Friday, January 17, 2014

Why Can't You Act Your Age?

I was going down an aisle in WalMart the other day, like all good Americans do periodically, and I heard a little family fuss going on in the next aisle. Over all the usual noise, I heard a mother say “act your age!” I’ve only heard that a few million times, and most of those times I was the one saying it. As I rounded the corner I couldn’t help but peep, just to see what was really happening. She was maybe 30, and her little boy was probably 6. As I got closer, I saw that his eyelids were red and puffy, and that he had those telltale dark colors around his eyes that told me he was way overdue for a nap. He was alternating between sobbing and hiccupping, and stood under the watchful glare of Mom. I had a blinding flash of insight. He was acting his age. He couldn’t have been more than 6, and he was obviously worn out. What he really needed was a nap.
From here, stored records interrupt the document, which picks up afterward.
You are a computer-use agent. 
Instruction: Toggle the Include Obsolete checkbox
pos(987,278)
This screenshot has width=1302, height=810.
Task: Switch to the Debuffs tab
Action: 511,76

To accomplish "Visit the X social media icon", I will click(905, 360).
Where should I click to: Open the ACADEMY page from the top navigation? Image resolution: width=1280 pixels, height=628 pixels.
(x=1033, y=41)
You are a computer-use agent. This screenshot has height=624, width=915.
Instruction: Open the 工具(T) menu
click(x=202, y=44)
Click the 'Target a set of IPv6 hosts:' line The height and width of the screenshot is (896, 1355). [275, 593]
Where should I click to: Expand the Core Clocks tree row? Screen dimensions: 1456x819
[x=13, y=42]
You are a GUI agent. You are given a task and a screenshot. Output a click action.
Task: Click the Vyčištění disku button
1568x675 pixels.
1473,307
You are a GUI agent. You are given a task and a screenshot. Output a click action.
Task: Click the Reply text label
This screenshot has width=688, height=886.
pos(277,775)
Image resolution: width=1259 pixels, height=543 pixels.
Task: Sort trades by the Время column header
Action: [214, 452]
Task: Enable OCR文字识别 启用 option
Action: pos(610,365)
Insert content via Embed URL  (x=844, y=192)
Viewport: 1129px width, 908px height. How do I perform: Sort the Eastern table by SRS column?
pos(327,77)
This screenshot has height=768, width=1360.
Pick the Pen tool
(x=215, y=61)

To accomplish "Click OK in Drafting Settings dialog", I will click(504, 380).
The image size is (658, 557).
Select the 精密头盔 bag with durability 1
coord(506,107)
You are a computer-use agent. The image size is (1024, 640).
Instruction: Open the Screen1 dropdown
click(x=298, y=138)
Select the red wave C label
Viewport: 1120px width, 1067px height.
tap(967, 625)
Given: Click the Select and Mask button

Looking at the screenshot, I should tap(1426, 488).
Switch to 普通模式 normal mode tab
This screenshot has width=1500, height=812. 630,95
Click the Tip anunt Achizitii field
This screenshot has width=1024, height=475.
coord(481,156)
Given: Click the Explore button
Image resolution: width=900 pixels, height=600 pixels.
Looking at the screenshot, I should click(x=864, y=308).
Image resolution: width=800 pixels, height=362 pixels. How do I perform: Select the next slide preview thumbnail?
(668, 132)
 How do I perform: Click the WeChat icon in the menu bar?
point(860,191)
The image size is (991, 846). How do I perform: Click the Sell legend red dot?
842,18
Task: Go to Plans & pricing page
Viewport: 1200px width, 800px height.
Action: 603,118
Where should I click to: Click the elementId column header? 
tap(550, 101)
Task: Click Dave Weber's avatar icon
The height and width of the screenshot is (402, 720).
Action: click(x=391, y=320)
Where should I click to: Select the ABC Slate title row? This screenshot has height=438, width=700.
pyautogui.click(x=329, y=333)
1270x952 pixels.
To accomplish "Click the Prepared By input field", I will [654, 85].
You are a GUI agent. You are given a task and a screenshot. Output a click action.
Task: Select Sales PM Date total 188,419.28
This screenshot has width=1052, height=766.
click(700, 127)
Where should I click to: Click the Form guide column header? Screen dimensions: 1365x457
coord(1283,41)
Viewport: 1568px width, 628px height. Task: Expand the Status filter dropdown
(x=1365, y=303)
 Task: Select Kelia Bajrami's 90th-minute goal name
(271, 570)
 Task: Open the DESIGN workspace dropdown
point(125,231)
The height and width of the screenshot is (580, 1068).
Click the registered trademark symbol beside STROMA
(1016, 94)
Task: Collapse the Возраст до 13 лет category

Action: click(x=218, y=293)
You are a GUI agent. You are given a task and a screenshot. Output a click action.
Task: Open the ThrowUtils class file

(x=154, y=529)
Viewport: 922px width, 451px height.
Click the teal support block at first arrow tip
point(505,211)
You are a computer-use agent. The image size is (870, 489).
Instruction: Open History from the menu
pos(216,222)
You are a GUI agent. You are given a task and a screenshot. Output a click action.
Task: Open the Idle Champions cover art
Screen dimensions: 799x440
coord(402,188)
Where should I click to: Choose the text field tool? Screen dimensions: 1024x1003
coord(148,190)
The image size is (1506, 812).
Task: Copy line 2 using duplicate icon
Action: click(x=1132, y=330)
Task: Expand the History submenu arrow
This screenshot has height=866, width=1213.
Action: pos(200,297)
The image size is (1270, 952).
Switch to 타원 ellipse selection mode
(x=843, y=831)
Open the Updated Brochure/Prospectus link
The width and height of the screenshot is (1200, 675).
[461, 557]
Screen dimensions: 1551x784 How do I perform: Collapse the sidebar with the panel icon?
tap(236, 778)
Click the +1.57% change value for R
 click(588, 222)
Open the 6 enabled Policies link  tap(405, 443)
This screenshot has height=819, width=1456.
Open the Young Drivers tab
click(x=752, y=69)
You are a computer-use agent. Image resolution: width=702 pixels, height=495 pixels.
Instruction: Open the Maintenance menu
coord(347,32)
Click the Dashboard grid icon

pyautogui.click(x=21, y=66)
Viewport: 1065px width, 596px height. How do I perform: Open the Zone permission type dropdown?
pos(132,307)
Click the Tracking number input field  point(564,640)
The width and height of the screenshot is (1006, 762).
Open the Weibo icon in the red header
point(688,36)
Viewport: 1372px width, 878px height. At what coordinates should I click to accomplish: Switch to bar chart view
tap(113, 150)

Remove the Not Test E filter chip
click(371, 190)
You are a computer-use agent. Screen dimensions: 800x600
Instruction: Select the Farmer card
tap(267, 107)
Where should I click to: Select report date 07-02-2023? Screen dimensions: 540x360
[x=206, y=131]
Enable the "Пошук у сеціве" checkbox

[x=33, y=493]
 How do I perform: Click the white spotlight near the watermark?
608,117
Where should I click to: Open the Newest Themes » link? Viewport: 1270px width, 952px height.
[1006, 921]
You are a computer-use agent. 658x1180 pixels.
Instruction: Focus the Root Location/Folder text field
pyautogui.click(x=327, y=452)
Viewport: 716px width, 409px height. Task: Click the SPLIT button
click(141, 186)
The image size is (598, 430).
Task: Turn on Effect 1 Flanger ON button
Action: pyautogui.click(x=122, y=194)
I thought back to all those times I had told my own children to act their age, and I realized that they probably were doing just that, too. So what do we really want them to do when we tell them to act their age? I think we want them to act like small, quiet, well-mannered adults. The only problem with this is that they don’t have the coping tools or the life experience to act that way. And oh, by the way, next time you’re in WalMart, take the time to observe the first 25 adults you encounter. Do you really want your kids to act that way? I didn’t think so. So what’s a young mom to do? I can think of a lot of “touchy-feely” suggestions, but most of those only work in the abstract, and most of us live in the here and now. Things like timing shopping trips so that the kids are not too tired to behave; or timing them so that the kids can stay at home with Dad – there are all kinds of good suggestions out there. Problem is, we no longer live in a June and Ward Cleaver time and place, and sometimes going shopping with a sick, tired, cranky little one is the best one can do. Just try real hard not to be a sick, cranky parent in return. One bad actor to a scene is enough.